First Day Freak-out
The first day of school was tough. On went the uniform, the squeaky new shoes and the oversized backpack. Time to let go – a bit! Five days a week, six hours a day, he was off learning without me; my life was about to change.
What shocked me was that I could let him go! He was happy and I was nervously ready for something new. Now there was pressure to earn some dollars, find a career and come back to the ‘adult word’. I didn’t know that world. It had been so long. And I had never found a career to call my own, until now. And now that I wanted to do something specific, I was terrified. What if I’m too old? too far behind? not good enough?
I had friends telling me to get any old job just for some cash flow and everything inside me yelled “NO”. I didn’t know if I was being a spoilt brat, but for the first time in my life I knew what I wanted to do, so why would I do any old job just for the money? So, I didn’t. I dug my heels in and followed my gut.
Where to start.? I looked to people with contacts. I thought, I would just try doors and if nothing happened, then I would get the ‘just for the money’ job. I had some coffees, took some advice and started networking. I also applied for a job as an experiment. The next day I received a phone call to arrange an interview. Butterflies! I had not been to an interview for at least six years.

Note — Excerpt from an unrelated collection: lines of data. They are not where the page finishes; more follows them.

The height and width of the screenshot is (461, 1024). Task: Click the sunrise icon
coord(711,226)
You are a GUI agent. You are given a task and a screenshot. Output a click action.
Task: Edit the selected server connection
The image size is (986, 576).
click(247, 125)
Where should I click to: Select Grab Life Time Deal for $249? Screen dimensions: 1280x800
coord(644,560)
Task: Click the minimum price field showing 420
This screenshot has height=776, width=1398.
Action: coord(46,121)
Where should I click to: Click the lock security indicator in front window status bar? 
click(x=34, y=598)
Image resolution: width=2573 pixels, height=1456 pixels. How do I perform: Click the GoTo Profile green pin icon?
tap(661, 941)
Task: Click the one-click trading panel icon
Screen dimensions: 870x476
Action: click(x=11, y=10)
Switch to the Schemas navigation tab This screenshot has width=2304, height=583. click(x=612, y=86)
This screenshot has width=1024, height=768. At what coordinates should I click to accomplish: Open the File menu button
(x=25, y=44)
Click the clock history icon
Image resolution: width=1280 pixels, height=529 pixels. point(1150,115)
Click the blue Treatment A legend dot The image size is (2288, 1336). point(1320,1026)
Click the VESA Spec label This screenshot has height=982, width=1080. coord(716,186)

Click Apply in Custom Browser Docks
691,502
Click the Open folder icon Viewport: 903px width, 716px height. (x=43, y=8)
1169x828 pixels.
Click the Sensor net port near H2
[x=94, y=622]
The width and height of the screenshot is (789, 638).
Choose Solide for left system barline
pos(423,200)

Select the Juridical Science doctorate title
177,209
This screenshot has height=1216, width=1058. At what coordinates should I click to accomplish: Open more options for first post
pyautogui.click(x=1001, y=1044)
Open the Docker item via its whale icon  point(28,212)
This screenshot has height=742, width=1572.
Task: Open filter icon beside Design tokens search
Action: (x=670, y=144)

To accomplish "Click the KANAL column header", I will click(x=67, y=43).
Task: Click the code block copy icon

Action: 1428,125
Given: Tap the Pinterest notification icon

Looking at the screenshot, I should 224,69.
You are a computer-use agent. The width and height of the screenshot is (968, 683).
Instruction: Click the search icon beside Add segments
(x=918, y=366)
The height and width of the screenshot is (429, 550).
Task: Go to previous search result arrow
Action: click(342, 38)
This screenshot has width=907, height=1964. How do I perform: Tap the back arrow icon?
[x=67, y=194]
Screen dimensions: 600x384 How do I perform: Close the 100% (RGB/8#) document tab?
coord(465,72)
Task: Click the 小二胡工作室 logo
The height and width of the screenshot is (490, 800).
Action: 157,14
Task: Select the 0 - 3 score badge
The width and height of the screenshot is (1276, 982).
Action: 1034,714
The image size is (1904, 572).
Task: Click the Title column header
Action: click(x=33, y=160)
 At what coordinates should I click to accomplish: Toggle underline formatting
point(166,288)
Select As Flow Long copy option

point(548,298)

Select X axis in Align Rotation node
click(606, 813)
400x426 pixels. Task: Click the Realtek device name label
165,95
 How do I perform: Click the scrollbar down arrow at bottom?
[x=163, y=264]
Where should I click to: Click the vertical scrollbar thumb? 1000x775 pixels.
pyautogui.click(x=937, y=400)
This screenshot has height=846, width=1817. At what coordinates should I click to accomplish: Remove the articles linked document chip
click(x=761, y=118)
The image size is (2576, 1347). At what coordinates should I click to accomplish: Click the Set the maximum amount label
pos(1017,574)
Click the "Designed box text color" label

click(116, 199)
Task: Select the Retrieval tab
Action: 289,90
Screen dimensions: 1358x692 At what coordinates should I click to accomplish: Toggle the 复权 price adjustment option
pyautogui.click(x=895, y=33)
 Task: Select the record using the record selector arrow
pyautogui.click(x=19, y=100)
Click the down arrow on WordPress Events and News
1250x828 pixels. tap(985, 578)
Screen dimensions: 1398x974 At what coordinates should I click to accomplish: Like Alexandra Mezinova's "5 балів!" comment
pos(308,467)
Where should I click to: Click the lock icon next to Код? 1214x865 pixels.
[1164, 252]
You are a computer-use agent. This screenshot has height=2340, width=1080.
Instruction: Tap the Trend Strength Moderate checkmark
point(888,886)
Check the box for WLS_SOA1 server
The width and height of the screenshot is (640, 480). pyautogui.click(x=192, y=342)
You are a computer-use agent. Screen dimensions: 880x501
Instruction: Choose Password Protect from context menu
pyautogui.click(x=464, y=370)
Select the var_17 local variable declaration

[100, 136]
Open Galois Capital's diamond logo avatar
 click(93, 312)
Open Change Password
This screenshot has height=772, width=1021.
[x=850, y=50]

I decided to fake it until I made it without being fake, putting my acting degree to good use. I researched the company, brainstormed ideas and rehearsed questions and answers on the way to the meeting.
It was a fun experience. It was a long experience. I threw around ideas and chatted like I knew what I was talking about. The one part that was tricky was when he asked about my experience. I am a chronic truth teller, so I found it hard to twist my slight lack of experience into something both truthful and impressive.
I am still waiting to see if I’ve got the job but I’m pretty philosophical about the whole thing. Everything is an experience, you have to try doors to get them to open. And at the end of the day, I know that my kids will love me whether I’m a dismal failure or a roaring success and that’s really all that matters.